Your goal »
Word for word, restate every line from the one with "Антураж (51, 2524)" through the end of the records below, both included, and add nothing.

Records supplied »
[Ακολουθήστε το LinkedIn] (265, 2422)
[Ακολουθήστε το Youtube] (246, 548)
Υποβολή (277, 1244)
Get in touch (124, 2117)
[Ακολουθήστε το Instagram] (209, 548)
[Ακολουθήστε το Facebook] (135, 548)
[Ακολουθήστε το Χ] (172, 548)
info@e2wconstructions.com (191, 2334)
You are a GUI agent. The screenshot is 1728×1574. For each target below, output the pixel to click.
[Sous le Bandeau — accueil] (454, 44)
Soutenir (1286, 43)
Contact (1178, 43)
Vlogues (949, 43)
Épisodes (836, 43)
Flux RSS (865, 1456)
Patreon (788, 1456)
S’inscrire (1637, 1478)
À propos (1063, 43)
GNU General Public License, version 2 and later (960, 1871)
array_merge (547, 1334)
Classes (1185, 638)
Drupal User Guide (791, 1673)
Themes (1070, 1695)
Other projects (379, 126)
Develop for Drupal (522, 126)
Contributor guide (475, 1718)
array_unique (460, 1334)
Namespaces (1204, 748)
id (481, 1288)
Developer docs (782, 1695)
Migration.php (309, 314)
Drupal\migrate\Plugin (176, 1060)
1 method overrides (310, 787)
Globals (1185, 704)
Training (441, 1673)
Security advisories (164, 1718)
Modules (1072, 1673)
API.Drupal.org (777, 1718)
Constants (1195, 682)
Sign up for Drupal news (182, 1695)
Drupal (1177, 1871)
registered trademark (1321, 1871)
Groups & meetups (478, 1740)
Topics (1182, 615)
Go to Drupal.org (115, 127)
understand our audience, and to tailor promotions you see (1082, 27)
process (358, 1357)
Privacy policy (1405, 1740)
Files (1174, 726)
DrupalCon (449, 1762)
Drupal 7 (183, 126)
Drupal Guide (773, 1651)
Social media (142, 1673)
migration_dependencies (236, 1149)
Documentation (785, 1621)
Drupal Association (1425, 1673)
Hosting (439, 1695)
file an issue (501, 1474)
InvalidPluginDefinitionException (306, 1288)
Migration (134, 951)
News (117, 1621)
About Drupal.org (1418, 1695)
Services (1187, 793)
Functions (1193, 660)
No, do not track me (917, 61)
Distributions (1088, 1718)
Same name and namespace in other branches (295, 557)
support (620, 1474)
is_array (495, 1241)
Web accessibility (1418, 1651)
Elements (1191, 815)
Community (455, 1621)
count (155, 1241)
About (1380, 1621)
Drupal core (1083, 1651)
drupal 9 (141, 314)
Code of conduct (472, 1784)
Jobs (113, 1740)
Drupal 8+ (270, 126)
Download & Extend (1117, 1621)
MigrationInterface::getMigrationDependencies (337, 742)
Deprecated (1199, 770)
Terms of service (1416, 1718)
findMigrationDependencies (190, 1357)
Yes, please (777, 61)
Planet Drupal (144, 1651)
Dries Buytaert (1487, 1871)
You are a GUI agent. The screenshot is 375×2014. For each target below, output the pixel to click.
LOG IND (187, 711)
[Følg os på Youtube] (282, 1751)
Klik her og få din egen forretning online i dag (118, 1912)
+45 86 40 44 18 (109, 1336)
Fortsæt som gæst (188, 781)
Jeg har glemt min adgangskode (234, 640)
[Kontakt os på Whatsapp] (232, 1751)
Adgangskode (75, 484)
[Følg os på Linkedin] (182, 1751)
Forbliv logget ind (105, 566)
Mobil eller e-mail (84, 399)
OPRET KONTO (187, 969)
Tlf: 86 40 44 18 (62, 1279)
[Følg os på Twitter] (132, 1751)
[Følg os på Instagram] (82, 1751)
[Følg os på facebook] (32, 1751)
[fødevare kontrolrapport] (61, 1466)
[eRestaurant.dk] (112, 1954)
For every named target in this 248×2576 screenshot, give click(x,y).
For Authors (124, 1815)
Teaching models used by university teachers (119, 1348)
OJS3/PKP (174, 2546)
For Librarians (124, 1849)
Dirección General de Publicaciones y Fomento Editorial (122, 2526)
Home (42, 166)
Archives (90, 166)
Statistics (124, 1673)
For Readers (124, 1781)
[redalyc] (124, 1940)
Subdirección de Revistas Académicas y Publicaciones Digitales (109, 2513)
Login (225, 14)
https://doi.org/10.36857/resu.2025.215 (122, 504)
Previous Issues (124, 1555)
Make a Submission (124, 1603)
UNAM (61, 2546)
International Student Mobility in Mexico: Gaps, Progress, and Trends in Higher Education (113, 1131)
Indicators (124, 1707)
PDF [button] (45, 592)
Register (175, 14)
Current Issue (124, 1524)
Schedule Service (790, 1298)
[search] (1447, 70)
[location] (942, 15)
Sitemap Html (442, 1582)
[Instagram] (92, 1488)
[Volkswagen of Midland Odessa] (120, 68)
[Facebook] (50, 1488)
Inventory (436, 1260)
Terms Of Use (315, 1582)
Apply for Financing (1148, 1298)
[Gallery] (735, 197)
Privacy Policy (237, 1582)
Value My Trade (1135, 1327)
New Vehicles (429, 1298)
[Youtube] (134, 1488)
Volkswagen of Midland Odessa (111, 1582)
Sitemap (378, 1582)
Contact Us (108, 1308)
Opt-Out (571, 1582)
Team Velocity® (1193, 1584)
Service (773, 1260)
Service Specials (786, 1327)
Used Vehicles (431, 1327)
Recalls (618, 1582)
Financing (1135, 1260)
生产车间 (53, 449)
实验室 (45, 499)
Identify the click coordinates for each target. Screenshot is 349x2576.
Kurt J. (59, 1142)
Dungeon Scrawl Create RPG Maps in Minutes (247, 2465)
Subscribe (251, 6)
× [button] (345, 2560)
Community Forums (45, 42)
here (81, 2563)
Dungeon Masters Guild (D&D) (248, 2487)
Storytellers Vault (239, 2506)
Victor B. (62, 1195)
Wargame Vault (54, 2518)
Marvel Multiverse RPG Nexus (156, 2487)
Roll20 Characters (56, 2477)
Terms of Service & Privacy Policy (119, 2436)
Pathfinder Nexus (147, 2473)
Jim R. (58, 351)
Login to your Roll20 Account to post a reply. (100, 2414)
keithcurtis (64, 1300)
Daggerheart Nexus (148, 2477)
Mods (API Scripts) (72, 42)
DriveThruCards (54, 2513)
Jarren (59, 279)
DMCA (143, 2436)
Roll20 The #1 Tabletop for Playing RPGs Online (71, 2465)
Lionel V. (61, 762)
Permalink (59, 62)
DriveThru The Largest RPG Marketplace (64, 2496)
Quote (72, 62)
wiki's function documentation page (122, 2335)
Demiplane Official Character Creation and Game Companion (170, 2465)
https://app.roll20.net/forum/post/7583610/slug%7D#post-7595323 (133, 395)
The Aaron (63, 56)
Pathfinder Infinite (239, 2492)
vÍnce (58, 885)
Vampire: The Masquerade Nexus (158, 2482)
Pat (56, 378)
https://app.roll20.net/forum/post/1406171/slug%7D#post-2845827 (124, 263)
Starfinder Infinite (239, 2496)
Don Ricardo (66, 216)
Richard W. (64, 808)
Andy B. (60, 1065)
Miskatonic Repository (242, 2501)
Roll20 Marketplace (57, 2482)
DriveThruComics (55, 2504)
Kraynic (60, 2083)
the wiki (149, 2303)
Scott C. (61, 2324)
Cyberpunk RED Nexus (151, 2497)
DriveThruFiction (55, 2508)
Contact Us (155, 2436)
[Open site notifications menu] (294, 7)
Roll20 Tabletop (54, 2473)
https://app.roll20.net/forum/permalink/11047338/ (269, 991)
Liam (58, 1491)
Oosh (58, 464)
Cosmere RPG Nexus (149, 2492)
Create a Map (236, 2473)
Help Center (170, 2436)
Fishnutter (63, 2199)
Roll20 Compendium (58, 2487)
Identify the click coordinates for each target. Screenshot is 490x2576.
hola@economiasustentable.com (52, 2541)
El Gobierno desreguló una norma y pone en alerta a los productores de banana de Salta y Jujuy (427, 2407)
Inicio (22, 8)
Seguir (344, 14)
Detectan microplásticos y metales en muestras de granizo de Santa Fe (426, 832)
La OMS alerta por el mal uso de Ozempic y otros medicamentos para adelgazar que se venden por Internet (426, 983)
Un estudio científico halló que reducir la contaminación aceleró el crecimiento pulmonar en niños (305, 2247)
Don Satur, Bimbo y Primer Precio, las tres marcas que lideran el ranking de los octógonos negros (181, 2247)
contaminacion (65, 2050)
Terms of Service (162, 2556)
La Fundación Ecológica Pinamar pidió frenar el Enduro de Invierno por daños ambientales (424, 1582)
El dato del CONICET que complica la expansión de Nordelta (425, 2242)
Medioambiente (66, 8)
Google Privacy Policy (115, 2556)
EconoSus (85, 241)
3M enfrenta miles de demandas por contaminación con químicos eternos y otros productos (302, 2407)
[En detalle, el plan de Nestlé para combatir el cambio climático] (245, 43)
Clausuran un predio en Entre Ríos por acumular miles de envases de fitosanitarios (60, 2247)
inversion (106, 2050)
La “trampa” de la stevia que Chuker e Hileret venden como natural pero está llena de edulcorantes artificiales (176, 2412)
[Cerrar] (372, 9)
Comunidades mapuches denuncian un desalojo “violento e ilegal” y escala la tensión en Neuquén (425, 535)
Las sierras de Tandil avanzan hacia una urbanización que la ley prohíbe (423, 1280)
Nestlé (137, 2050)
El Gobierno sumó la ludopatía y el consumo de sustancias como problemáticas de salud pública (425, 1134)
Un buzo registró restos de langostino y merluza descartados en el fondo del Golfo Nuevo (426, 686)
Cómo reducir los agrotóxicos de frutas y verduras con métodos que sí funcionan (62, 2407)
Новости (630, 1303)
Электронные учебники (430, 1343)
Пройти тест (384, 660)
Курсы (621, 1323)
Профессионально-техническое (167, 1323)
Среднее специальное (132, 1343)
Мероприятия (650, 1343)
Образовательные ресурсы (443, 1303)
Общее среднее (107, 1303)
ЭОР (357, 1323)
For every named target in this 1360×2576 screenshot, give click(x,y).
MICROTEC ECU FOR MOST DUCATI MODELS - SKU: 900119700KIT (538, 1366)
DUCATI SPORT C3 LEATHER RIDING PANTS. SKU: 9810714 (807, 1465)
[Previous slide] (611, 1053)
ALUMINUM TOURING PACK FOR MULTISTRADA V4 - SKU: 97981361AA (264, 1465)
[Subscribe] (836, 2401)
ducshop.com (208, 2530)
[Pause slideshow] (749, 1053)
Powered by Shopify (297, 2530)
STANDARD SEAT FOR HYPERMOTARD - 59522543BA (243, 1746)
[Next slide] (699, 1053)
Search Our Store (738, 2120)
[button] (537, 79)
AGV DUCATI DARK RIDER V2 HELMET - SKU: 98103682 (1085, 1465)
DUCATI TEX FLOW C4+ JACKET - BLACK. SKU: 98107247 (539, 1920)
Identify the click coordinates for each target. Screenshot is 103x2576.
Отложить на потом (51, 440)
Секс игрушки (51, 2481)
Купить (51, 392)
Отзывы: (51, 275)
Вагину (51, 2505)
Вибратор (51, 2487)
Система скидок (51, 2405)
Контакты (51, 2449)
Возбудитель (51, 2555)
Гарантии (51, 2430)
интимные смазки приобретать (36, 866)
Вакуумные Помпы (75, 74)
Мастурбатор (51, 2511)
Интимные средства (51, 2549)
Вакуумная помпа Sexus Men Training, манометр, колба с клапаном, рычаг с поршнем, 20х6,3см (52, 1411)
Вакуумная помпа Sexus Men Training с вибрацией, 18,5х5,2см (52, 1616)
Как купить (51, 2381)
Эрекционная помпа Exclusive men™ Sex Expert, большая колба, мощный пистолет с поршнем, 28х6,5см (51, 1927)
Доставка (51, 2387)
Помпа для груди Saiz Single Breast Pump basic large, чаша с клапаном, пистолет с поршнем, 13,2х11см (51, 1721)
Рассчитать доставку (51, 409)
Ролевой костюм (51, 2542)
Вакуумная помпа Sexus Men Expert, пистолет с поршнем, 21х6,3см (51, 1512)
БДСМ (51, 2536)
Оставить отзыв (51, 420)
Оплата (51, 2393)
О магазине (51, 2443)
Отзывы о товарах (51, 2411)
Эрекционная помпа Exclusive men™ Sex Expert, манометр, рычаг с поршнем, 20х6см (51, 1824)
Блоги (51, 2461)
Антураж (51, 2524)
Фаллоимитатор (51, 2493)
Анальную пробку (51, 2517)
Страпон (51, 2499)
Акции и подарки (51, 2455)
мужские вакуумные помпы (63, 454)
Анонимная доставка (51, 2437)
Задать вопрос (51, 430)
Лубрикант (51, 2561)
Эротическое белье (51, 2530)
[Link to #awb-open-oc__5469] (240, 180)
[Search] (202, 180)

Response to this exercise »
Антураж (51, 2524)
Фаллоимитатор (51, 2493)
Анальную пробку (51, 2517)
Страпон (51, 2499)
Акции и подарки (51, 2455)
мужские вакуумные помпы (63, 454)
Анонимная доставка (51, 2437)
Задать вопрос (51, 430)
Лубрикант (51, 2561)
Эротическое белье (51, 2530)
[Link to #awb-open-oc__5469] (240, 180)
[Search] (202, 180)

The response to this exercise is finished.